10 HEAP = (HELVETICA*HELLO) + (HELVETICA-1)

This requires 4 variable look ups, possibly 9 string searches (based on the above string order) to execute even this simple statement.

So how can we fix – or at least minimise this? Well, in 2 ways. First the BBC has a “special” fast variable system, where the single letter variable “A” to “Z” are optimised and looked up directly. So that’s good. Secondly, we need to shorten all variables to be as short as possible, so that when BASIC looks them up, it has to do minimal string comparisons. This is what that would look like…

Here we can see even 2 letter variables can be sped up if you can rename them down to single letter.

So how do I do this? Well if you remember the program I have that generates line numbers, labels, and upper cases keywords, what I need to do is do a proper 2 pass process – like an assembler, by modify the “ReadWord( )” function to return more “complete” word/variable.

Once I have this, I can then store all these variable names in a list, and then run through that list allocating an increasing variable name, starting with “a“, “b“, “c“….”x“,”y“,”z“,”A“,”B“…..”Y“,”Z“, “AA“,”AB” and so on.

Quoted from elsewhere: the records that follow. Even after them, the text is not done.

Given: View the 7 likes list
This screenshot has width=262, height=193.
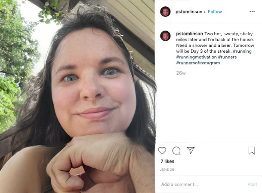Looking at the screenshot, I should [x=167, y=161].
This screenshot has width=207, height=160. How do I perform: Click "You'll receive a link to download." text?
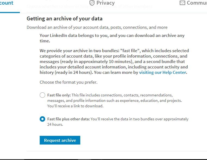coord(75,106)

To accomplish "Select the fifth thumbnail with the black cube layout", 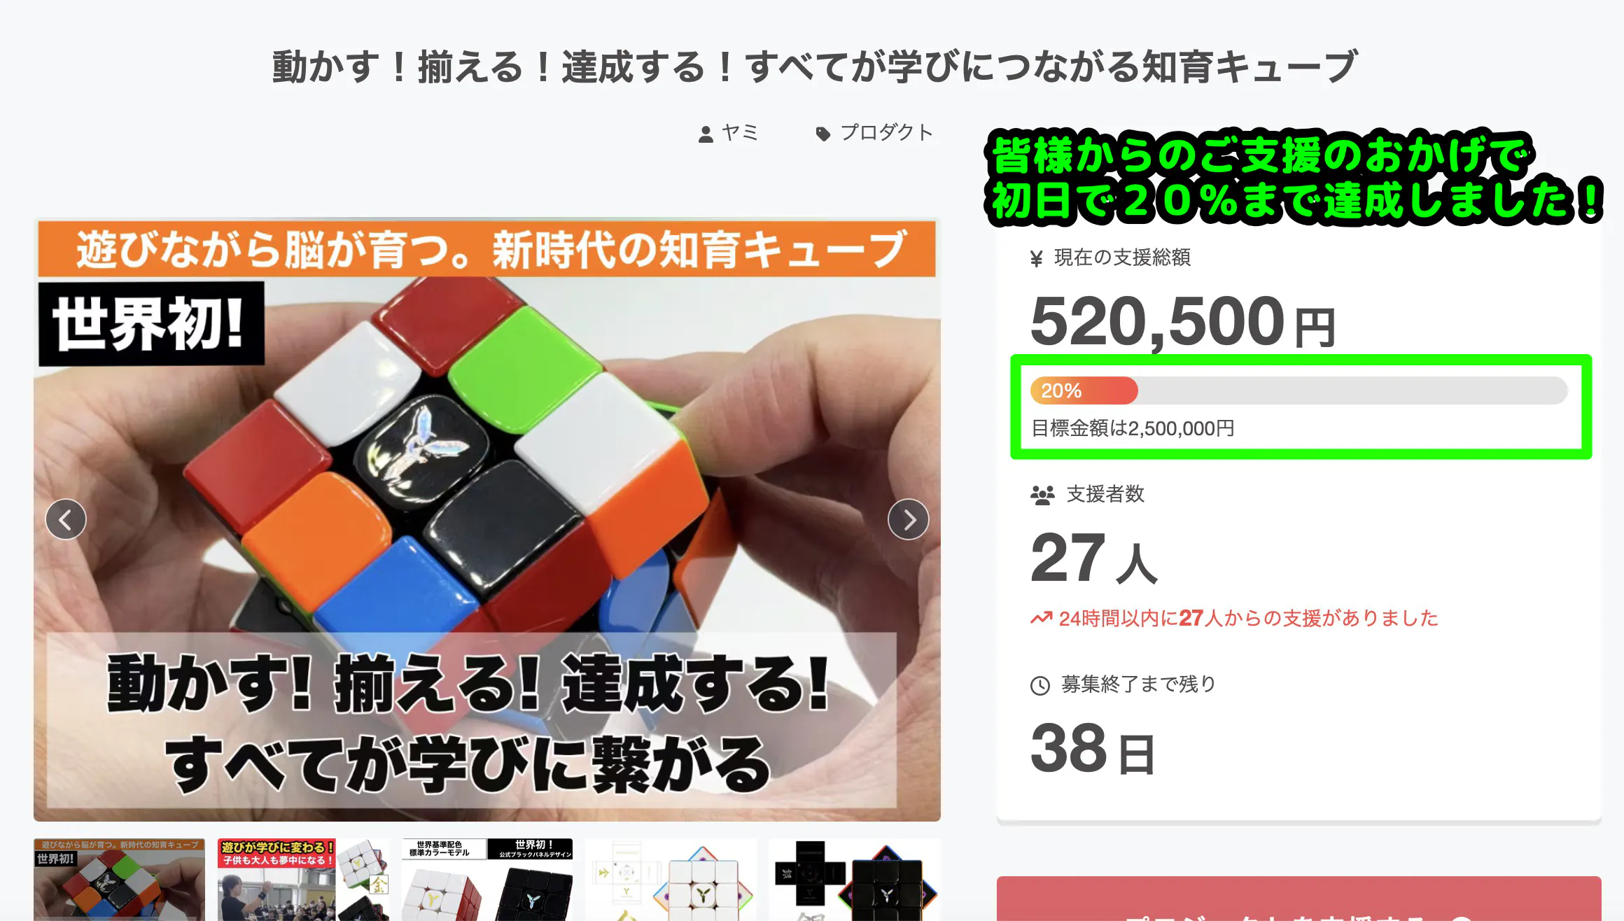I will (855, 880).
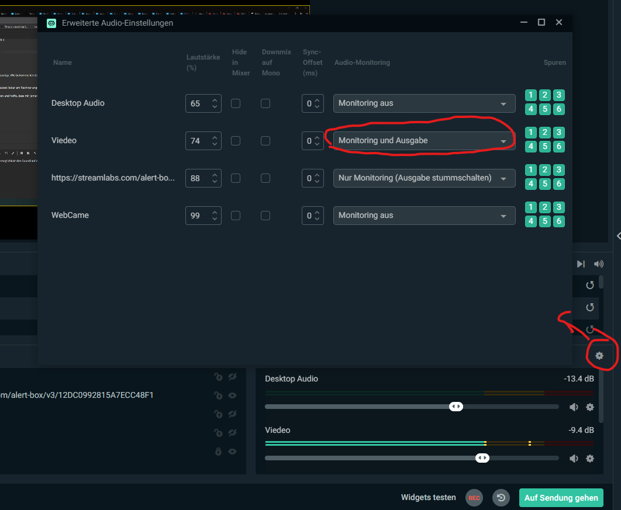Mute the Viedeo source in mixer
This screenshot has height=510, width=621.
[x=574, y=459]
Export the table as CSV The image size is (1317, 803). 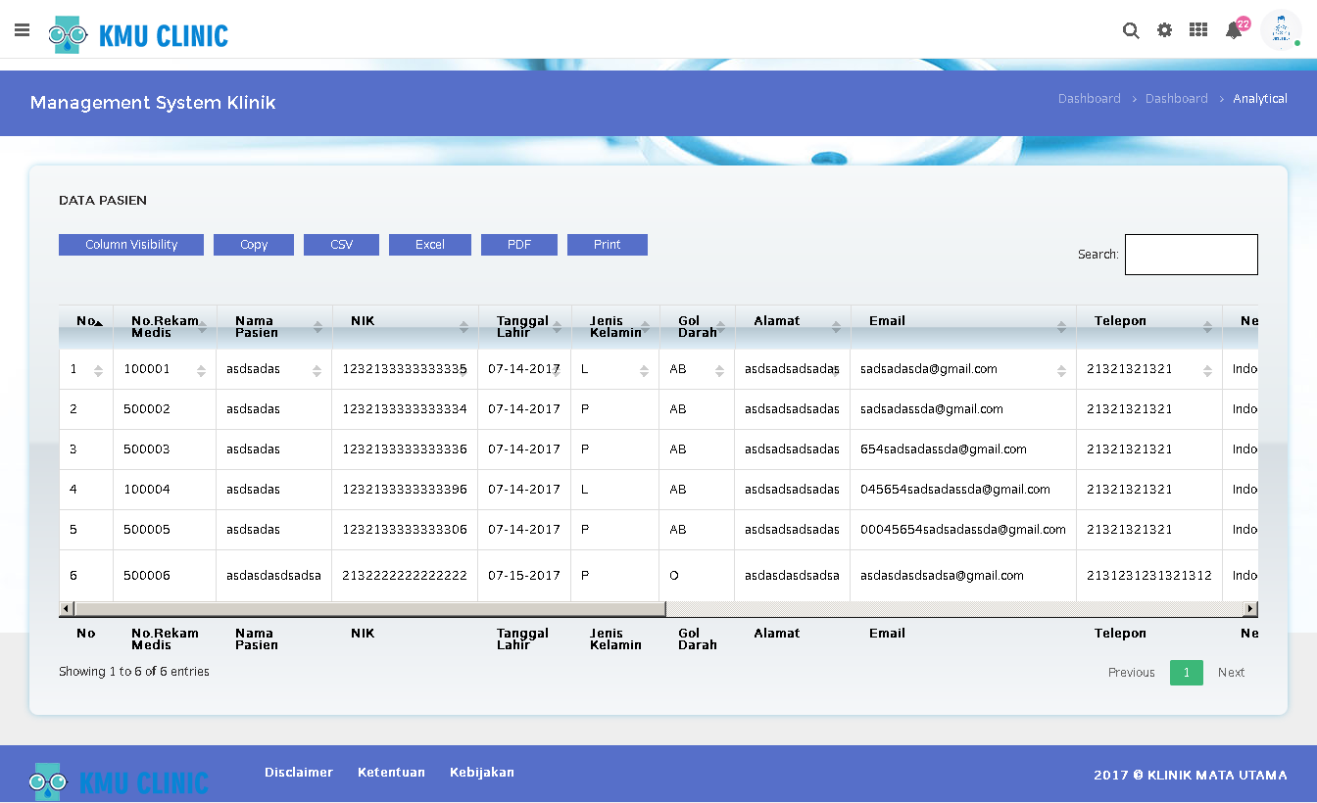pyautogui.click(x=341, y=245)
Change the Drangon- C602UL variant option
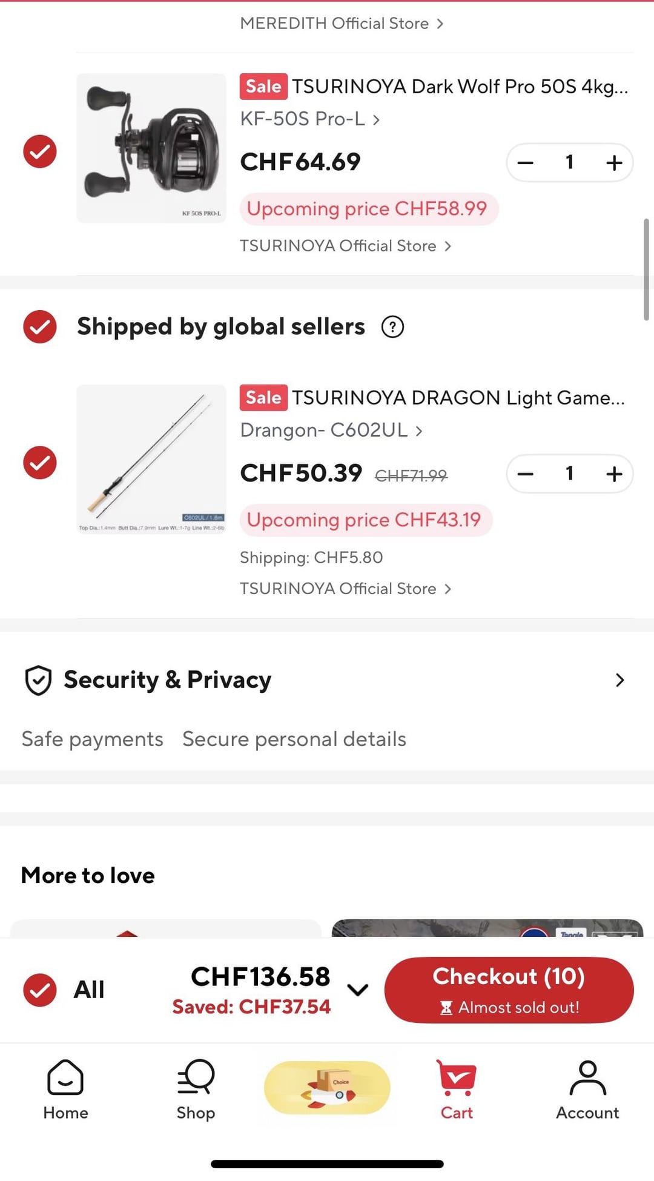 click(x=331, y=430)
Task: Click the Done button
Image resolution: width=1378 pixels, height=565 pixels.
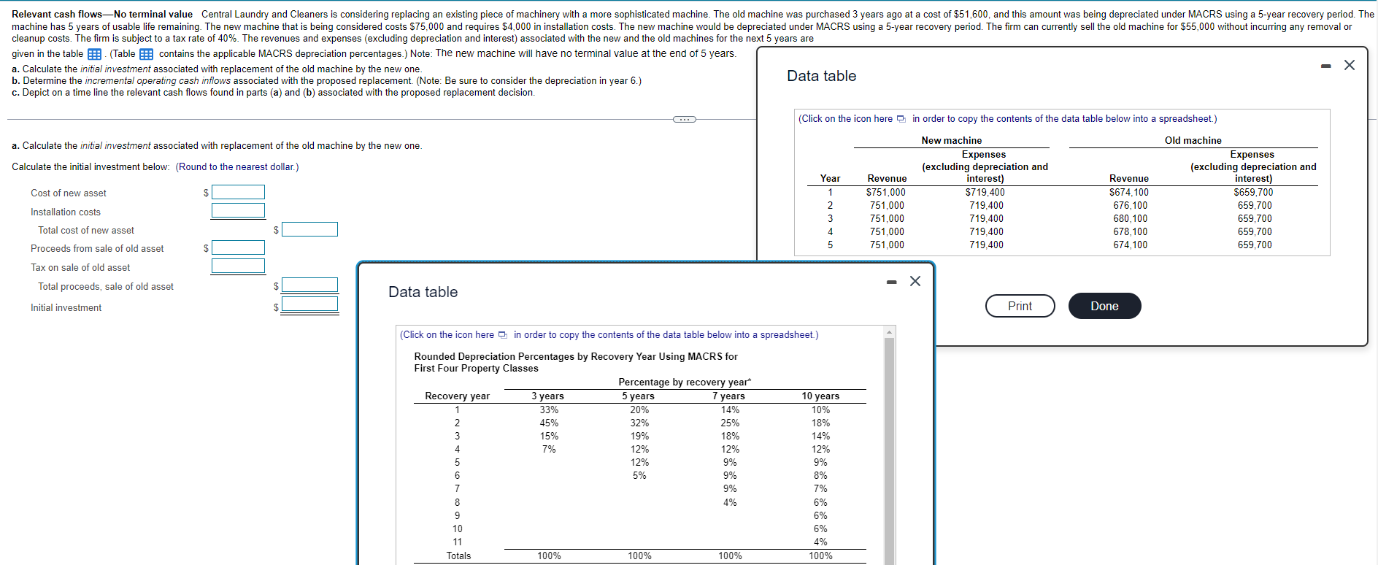Action: click(1104, 306)
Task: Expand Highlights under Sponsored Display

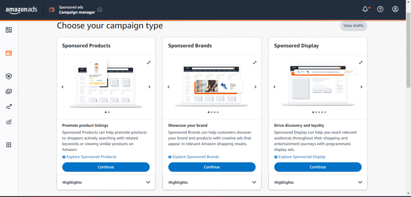Action: pyautogui.click(x=318, y=182)
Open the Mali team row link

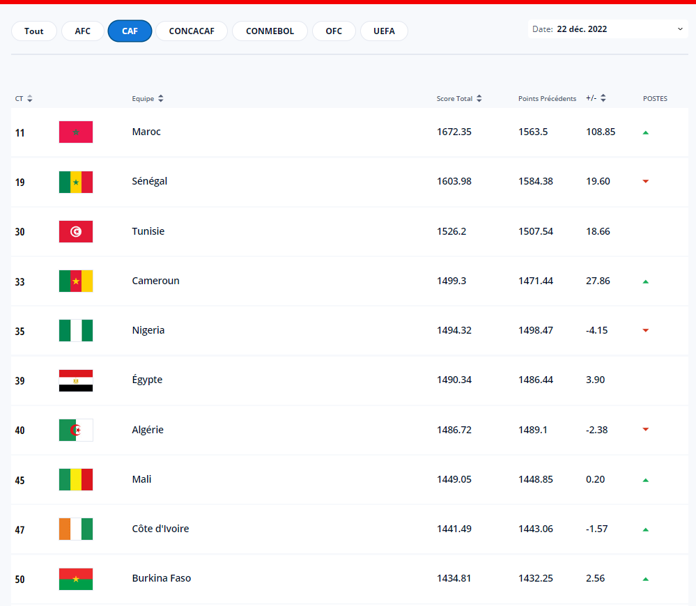(141, 479)
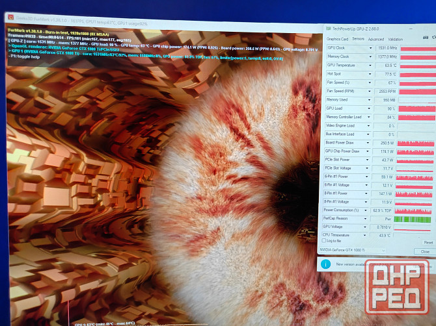Select the Validation tab
Screen dimensions: 436x326
tap(395, 39)
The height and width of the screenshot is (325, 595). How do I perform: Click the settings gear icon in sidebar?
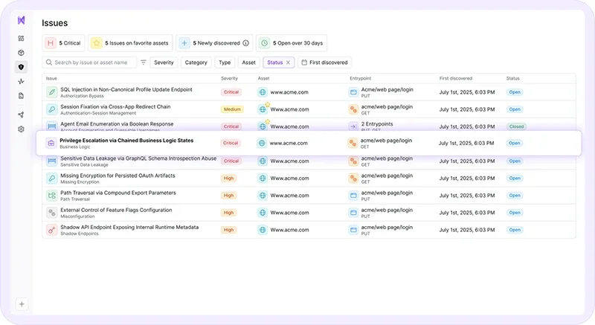(x=22, y=129)
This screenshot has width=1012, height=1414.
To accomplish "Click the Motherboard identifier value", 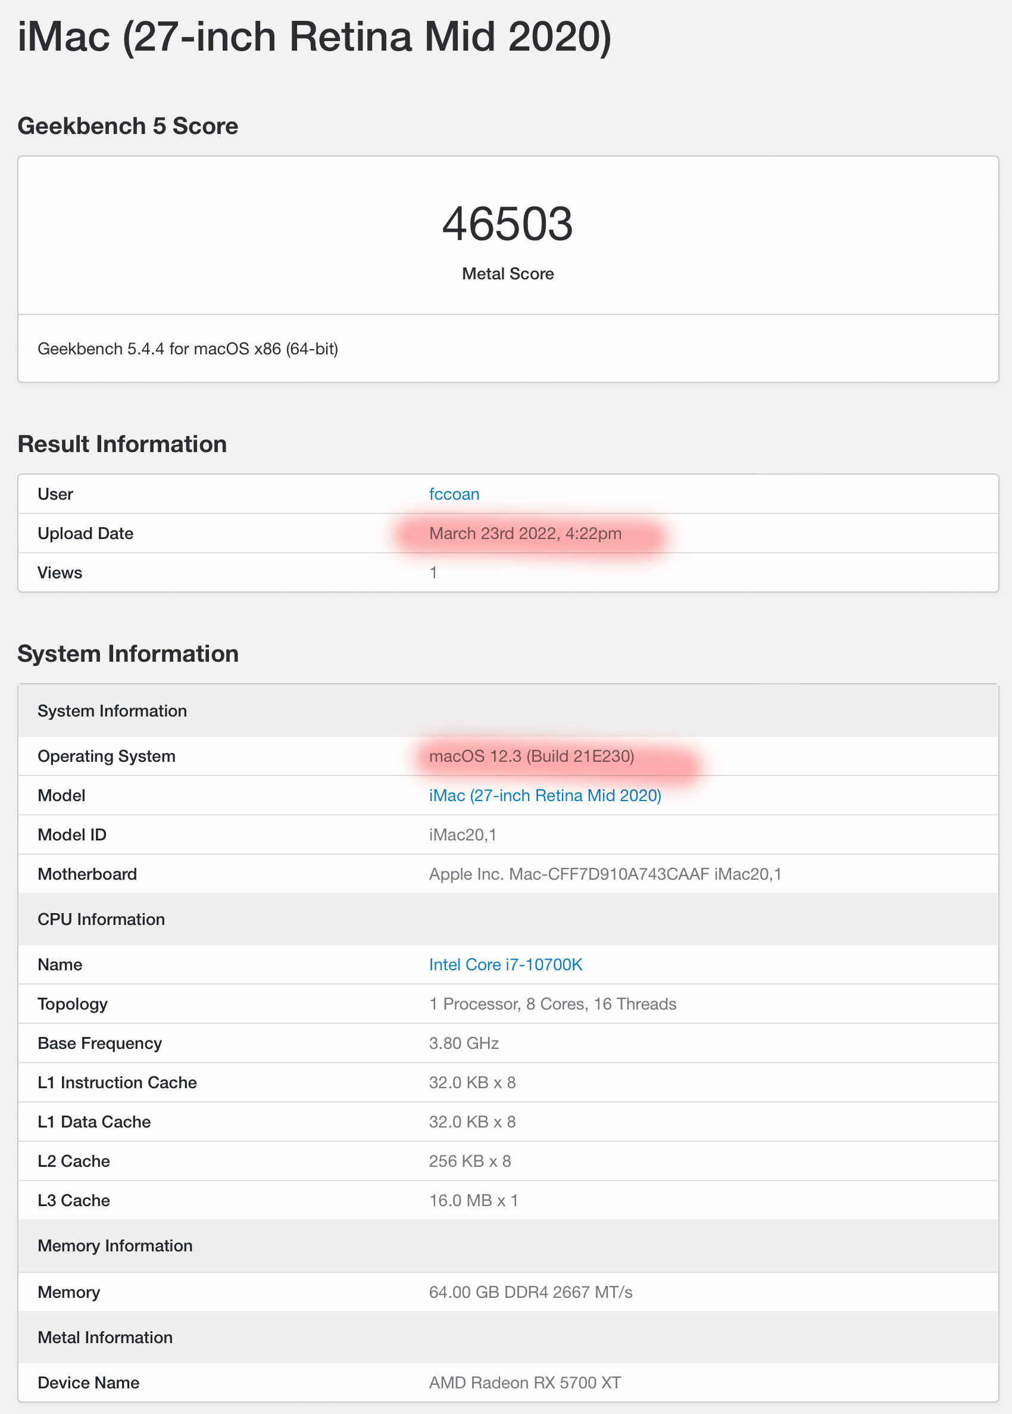I will pos(604,874).
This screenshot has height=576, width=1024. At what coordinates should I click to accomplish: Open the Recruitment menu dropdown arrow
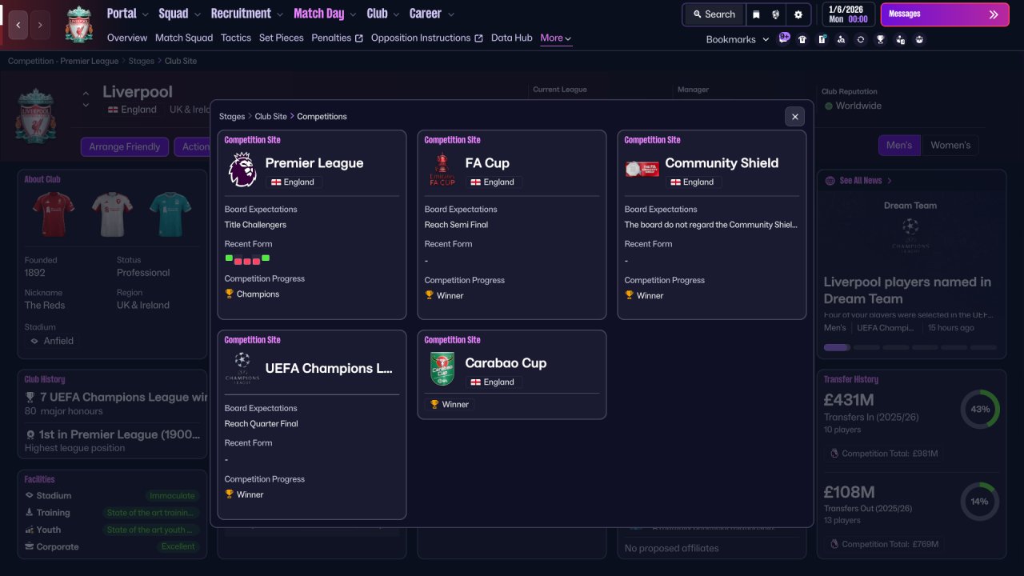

This means “HELLO” would become “a“, “HEAP” become “b” and “HELVETICA” becomes “c” and so on. One tweak I added was that if I use a single letter variable myself, then I pre-allocate this so that I can use these myself in a program if I know I need to optimise a specific area.

Here you can see some of my Lemmings code, with easy to understand – but long, variables. On the left you can see a compressed version. You can also see in the original I use variables like “c%” and those remain in the packed one allowing me to optimise specific areas.

Another nice side effect with pre-allocating variables, is you get a far, far better spread over the hash table. Variables like LemX%, LemY%, LemDir% etc would all live in the same variable list, making it long and slow each time I access then. Now think of what happens when they are renamed to “l%“, “m%” and “o%“. This means each of these is put in a different place in the table, and accessed much more quickly.

So there we go, my tool now has options to remove REM statements, and to compress variable names, allowing faster code.

All this goes into making a much nicer dev environment, removing issues that hinder production.

Now the only thing I need to try and fix now, is the lack of IF/ENDIF functionality. Stock BBC Basic only allows for single line IFs, and that’s a nightmare as you end up with goto’s all over the place.

So I’ll need to think about this one, but that’s next on my hit list….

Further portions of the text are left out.